> _Texte à lire_
········

Dans le Sillon

Dans le Sillon, Edmond-Ernest Chrétien, 1924, Bronze
, 60 cm x 45 cm x 46 cm. Inv. 2016.2.1

Achat à la Galerie Mably, Bordeaux par l'Association des Amis du musée d'Aquitaine, don des amis du musée d’Aquitaine en 2015.

Né à Paris, Edmond-Ernest se forme dans l’atelier de son père, le sculpteur Eugène-Ernest Chrétien (1840-1909) avant d’entrer à l’Ecole des Arts Décoratifs puis à l’Ecole des Beaux- Arts. En 1912, il est admis à la Société des Artistes Français dont il devient sociétaire perpétuel à partir de 1922 mais expose cependant peu au Salon. Mobilisé pendant la guerre, il se marie (le 10 mars 1915) avec Marie-Thérèse Lepollart à Bordeaux où il s’installe rue du Palais Gallien. Dès 1920, il expose régulièrement au Salon de la Société des Amis des Arts de Bordeaux et concentre son activité dans le Sud-Ouest. Lorsqu’il meurt à Bordeaux le 21 janvier 1945, Edmond Chrétien est considéré comme un artiste bordelais et, en 1947, ses œuvres figurent à la rétrospective des Maitres bordelais contemporains organisée par L’Atelier.

Bien que sa production reste variée (Sacré-Coeur couronnant Saint-Ferdinand d’Arcachon, 1927, nombreux bustes ...), il se spécialise dans la réalisation de sculptures destinées aux monuments aux morts. Le grand mouvement de commémoration qui naît au lendemain de l’armistice donnera lieu à une véritable industrie avec des productions inégales mais, si de nombreux monuments de médiocre qualité réutilisent de façon répétitive quelques sujets privilégiés, d’autres sont des créations uniques.

En 1925 Chrétien présente ce bronze, Dans Le Sillon, au Salon de la Société des Amis des Arts de Bordeaux (n° 642, au prix de 2.300 francs). Un paysan a suspendu son labeur, sa charrue gît au sol, enfoncée dans la glaise. Immobile, il se recueille devant le corps de ce soldat anonyme, englouti par la terre à l’endroit où il mourut et qu’il vient de découvrir en traçant son sillon. A ses pieds, sous le casque d’acier, apparaît l’ébauche d’un visage. Ses vêtements sont représentés avec des volumes simplifiés, animés par des touches qui font vibrer la surface. La terre lourde est comme une ébauche encore marquée du geste du modeleur, inachevée. La lumière joue sur les aspérités, créant des ombres et des reflets qui mettent en valeur la surface lisse et brillante du casque d’acier Adrian, traité avec un souci d’exactitude et nettement identifiable avec sa coque à cimier et ses visières. L’attitude, d’une grande justesse traduit tout le poids du souvenir d’une tragédie si récente. Cet homme d’âge mûr, s’il n’a combattu lui-même, a vécu la douleur de la mort d’un proche et connu la détresse des familles qui n’ont pas vu revenir un père, un frère ou un fils.

········

> _Données fournies_
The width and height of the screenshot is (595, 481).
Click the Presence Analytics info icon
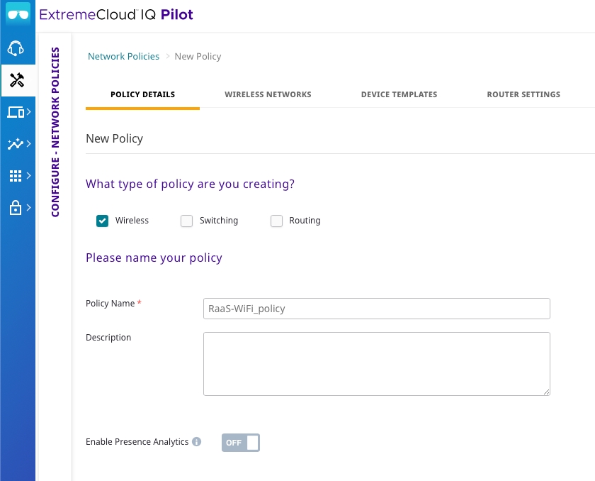coord(197,442)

········

> _Énoncé_
Écrivez la suite du texte consacré au bronze Dans le Sillon, en reprenant après sa dernière phrase. Ces données proviennent d'une autre source.

> _Corrigé_
La composition équilibrée n’est pas frontale mais faite pour être vue sous différents angles et invite le spectateur à tourner autour de l’objet pour en découvrir tous les aspects. La masse compacte du monticule de terre est un véritable piédestal qui donne force et dignité à la figure du laboureur. Il atteint ainsi à une monumentalité et une puissance qui, malgré la différence d’échelle, font penser à la femme endeuillée qu’il créera peu après pour le monument aux morts de Campan ; ils traduisent le même sentiment de solitude. Solitude face à la mort et solitude dans la mort pour ce soldat, probablement enseveli lors d’un bombardement et auquel sa famille n’a pu donner de sépulture. La représentation devient symbole du drame humain. Dans la lignée du naturalisme de Jules Dalou, ce laboureur fait écho à certains monuments aux morts de Félix Desruelles ou de Maxime Real del Sarte.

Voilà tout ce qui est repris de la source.